Ilogondhang Banyumasan (3): Menyelami Makna di Balik Sebuah Nama
Oleh: Toto Endargo
Sebelum kita masuk ke bahasan sastra dalam lirik tembang Ilogondhang Banyumasan, ada baiknya kita berhenti sejenak pada judulnya. Kata Ilogondhang bukan sekadar rangkaian bunyi yang enak didengar, melainkan menyimpan jejak sejarah bahasa sekaligus filosofi budaya wong Banyumas.
Ilogondhang sebagai Nama Pohon
"Ilo" atau "Elo" adalah nama sebuah pohon yang bisa tumbuh hingga sepuluh meter, berdaun lebar, dengan buah kecil-kecil. Pohon ini dalam penyebutan lain dikenal pula sebagai pohon Gondhang. Dengan kata lain, Ilo dan Gondhang sesungguhnya menunjuk pada hal yang hampir sama.
Pohon yang ukurannya lebih kecil disebut Keciet. Bentuk daun dan buahnya mirip pohon tin, sehingga ada pula yang menyebutnya "Pohon Tin Jawa". Maka, pohon Gondhang dapat dipandang sebagai versi lokal pohon tin di Nusantara.
Namun, lebih dari sekadar keterangan botanis, pilihan nama ini memuat pesan budaya. Masyarakat Banyumas menggabungkan dua kata yang sama artinya---Ilo dan Gondhang---menjadi satu judul gendhing. Fenomena ini mencerminkan gaya tutur wong Banyumasan yang gemar mengulang kata untuk mempertegas maksud.
Dengan begitu, Ilogondhang bisa dibaca sebagai simbol persatuan: satu budaya, satu darah, satu tanah kelahiran, dan satu pula dalam rasa.
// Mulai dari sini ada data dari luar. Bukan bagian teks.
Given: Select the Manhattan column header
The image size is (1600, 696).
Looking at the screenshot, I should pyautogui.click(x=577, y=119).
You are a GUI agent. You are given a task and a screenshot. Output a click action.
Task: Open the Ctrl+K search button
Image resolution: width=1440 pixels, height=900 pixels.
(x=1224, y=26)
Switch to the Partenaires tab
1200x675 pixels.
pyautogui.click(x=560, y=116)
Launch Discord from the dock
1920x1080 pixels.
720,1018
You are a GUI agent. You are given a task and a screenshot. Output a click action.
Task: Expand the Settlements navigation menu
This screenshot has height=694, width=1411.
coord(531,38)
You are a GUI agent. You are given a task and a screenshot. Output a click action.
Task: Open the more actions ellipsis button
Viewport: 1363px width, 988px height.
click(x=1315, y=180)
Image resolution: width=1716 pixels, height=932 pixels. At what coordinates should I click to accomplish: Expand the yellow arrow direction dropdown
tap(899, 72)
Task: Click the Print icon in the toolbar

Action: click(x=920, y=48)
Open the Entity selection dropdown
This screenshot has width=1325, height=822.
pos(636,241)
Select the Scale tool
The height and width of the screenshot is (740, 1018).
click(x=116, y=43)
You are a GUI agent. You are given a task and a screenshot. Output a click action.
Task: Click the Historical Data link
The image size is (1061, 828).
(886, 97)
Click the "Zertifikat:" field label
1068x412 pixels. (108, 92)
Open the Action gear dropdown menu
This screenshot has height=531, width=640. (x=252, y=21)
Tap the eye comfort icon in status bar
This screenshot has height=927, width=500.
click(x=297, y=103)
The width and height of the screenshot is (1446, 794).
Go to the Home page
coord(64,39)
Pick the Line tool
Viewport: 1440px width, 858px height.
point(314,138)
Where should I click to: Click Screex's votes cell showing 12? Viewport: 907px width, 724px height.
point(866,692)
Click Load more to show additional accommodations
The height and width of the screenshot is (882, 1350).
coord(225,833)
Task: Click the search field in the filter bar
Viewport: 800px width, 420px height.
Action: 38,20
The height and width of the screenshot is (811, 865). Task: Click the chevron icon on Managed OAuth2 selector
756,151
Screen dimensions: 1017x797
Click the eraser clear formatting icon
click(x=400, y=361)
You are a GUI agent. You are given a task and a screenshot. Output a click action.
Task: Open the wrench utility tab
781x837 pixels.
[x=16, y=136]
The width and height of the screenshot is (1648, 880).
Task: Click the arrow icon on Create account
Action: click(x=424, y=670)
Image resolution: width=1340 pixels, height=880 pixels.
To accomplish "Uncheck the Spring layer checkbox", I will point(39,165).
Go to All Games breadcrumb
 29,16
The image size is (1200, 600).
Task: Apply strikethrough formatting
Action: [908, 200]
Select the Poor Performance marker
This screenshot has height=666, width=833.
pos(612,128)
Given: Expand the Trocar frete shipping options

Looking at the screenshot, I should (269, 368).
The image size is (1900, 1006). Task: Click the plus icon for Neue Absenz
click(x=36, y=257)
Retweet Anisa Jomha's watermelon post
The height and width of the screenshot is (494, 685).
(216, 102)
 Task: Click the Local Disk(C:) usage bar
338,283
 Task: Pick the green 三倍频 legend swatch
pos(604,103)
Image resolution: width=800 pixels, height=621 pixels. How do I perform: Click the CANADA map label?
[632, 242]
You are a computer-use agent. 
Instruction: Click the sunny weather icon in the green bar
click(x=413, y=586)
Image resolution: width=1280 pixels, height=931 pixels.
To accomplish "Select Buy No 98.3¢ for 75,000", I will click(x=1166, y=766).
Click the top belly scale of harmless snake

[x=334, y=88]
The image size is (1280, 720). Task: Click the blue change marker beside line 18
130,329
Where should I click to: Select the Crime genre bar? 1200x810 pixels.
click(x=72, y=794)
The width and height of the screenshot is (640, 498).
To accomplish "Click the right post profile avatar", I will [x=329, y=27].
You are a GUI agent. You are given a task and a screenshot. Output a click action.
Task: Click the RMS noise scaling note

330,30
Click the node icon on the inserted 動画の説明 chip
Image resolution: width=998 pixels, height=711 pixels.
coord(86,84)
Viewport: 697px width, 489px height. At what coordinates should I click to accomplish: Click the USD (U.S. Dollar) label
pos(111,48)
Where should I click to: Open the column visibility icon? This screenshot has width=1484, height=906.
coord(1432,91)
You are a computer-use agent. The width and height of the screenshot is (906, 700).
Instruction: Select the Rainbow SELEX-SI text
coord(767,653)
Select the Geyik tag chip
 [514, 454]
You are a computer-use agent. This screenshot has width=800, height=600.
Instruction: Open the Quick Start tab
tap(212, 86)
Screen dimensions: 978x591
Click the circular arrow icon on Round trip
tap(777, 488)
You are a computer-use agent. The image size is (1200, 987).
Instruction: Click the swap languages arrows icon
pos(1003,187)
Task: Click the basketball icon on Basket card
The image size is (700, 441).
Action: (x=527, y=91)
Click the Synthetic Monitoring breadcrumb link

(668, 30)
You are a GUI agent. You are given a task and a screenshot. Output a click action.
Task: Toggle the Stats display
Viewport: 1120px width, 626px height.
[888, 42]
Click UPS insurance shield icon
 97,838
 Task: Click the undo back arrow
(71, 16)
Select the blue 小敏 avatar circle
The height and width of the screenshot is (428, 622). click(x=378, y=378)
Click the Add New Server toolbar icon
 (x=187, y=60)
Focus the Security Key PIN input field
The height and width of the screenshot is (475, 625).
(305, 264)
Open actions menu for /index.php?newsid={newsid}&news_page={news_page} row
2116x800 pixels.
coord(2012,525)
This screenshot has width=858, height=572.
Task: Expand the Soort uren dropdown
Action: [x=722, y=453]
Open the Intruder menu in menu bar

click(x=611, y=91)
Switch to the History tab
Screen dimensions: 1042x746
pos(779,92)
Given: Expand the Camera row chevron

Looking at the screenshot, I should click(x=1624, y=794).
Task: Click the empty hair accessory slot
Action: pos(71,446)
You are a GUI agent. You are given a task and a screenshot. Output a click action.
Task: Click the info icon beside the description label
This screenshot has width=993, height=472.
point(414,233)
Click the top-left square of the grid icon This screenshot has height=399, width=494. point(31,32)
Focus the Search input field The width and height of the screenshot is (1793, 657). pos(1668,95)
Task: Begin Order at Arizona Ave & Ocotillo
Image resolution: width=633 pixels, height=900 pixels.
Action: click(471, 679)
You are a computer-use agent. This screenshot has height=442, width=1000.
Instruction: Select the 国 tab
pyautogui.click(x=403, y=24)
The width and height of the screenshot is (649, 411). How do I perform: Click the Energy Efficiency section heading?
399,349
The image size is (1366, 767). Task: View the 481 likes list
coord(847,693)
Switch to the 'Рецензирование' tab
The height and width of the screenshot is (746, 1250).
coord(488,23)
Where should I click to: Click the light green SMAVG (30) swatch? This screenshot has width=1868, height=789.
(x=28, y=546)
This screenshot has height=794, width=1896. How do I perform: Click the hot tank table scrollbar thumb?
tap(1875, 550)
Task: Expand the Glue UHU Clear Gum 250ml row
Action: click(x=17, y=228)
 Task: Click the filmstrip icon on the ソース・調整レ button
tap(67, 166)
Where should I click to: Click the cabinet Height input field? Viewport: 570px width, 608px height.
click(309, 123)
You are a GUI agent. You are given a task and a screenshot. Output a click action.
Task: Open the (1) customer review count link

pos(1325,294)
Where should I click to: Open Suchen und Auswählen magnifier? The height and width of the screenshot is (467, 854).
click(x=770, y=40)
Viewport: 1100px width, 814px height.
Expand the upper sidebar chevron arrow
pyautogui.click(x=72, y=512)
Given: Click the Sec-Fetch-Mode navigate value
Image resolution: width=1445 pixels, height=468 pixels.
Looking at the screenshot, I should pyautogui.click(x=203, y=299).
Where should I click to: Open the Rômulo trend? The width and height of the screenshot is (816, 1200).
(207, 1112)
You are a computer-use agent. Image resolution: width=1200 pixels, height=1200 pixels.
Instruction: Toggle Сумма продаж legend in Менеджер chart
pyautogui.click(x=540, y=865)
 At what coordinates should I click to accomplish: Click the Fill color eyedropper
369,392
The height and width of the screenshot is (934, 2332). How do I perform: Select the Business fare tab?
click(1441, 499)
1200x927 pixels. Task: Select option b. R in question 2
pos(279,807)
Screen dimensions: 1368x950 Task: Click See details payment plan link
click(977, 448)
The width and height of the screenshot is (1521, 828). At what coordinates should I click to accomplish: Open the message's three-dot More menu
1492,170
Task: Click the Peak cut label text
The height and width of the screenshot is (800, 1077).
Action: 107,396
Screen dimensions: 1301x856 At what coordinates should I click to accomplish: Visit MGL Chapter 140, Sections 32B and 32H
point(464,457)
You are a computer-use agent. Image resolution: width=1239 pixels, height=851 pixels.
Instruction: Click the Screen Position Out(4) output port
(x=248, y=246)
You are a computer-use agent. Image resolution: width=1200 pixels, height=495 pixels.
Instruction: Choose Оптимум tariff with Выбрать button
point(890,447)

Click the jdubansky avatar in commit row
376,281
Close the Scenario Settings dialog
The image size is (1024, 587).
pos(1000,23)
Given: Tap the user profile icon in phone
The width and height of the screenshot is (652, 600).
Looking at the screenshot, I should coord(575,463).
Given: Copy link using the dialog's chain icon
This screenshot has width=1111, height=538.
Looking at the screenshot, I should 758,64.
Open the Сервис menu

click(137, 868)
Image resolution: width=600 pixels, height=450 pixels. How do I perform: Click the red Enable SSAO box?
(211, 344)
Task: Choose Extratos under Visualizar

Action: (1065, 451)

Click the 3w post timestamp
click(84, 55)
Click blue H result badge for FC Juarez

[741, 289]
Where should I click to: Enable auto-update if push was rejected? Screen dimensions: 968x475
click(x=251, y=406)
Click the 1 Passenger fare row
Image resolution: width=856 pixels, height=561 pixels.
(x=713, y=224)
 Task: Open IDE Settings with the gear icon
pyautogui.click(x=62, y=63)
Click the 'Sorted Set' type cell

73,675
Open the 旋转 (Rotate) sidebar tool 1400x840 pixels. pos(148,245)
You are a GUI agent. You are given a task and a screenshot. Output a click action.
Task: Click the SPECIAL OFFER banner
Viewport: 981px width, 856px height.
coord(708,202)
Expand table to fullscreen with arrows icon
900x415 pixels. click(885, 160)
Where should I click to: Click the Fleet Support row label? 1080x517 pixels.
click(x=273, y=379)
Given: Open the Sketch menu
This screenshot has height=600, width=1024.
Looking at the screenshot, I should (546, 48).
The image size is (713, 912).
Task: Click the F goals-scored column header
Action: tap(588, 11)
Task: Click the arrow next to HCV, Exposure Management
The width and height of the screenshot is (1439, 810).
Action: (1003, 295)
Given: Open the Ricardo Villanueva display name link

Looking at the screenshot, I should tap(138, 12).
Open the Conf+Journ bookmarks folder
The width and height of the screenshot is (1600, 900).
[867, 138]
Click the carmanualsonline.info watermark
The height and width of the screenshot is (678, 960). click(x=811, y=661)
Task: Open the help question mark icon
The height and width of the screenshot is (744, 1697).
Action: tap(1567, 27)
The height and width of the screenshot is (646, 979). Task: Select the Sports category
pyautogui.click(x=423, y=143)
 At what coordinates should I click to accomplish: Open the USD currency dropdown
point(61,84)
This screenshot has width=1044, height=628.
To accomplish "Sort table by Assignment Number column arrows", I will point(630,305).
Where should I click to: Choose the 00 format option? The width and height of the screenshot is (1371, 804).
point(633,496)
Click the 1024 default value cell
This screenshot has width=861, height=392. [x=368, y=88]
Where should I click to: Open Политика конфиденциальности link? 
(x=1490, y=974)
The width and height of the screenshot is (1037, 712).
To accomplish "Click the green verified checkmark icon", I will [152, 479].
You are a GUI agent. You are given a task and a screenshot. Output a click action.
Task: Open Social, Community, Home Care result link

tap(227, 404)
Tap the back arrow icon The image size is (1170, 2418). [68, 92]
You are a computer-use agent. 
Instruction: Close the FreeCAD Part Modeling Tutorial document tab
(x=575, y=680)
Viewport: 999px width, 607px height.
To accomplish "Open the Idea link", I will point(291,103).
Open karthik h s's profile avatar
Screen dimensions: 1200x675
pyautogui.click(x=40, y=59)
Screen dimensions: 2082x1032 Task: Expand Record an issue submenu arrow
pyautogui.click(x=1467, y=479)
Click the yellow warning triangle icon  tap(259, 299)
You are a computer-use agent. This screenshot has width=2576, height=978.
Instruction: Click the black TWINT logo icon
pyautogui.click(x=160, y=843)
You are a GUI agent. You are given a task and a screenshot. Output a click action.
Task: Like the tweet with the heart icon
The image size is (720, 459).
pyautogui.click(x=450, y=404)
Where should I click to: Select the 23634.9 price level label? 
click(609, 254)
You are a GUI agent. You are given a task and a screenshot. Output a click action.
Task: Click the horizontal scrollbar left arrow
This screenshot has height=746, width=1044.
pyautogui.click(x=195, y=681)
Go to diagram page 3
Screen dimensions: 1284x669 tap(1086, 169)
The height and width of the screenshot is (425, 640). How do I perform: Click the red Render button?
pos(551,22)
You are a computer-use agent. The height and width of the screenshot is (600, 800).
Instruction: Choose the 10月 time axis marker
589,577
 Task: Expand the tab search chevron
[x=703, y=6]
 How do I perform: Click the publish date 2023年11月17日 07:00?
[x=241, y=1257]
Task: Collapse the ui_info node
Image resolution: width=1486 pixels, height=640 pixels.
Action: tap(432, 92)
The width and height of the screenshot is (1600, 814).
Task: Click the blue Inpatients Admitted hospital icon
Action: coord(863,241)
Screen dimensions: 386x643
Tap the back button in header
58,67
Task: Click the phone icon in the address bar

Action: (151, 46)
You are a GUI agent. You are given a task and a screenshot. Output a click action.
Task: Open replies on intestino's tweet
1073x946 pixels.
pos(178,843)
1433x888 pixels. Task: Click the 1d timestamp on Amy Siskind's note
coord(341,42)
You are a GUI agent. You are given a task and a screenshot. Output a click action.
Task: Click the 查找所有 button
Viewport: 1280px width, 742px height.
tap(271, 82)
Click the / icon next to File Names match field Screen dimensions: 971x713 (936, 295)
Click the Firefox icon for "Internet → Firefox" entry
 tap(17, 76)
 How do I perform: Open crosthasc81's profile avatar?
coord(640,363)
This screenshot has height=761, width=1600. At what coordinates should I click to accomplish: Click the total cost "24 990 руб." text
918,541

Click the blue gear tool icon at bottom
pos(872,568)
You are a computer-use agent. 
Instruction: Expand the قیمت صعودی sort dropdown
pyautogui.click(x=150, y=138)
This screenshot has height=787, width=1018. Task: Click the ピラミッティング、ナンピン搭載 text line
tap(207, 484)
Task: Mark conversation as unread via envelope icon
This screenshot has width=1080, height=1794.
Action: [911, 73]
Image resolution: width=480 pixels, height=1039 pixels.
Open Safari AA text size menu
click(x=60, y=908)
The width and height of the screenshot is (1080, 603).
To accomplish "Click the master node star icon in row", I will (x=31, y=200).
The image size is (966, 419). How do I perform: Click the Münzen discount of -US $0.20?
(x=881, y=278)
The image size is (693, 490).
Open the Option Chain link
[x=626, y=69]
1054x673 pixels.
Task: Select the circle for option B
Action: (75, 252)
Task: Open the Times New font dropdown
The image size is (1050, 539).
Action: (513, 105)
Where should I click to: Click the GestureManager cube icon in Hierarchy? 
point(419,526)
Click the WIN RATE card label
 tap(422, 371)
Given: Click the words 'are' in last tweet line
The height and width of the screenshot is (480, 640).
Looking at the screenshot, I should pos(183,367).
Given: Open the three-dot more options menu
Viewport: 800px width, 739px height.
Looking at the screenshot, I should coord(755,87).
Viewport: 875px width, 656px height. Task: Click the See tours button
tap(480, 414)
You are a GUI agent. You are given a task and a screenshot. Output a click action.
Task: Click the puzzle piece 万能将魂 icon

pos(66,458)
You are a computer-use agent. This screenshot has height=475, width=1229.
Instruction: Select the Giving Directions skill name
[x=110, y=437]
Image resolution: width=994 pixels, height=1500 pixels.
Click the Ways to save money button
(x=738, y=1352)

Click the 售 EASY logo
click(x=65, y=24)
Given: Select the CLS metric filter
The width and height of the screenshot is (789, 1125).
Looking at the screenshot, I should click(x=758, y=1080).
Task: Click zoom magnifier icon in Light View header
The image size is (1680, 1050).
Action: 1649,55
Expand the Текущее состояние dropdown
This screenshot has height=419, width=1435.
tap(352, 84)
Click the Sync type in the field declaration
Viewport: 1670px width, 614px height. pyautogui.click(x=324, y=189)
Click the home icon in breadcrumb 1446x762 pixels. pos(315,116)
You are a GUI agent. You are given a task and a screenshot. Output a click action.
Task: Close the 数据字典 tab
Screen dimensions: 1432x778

Inilah keindahan bahasa Banyumasan---pengulangan bukan dianggap mubazir, melainkan justru penguat makna.
Lapisan Makna Lain
Selain menunjuk pada pohon, kata Ilogondhang juga memiliki tafsir simbolis. "Ilo" dari kata "Ngilo" artinya bercermin. "Gondhang" dalam bahasa Banyumas memiliki makna sebagai "tekak" atau bagian dari tenggorokan tempat keluarnya suara, istilah lainnya adalah "telak". Dengan dimaknai sebagai cermin dan sumber suara maka kita dapat memberi makna yang lebih berbudaya, membicarakan perilaku orang Banyumas bukan sekedar nama pohon.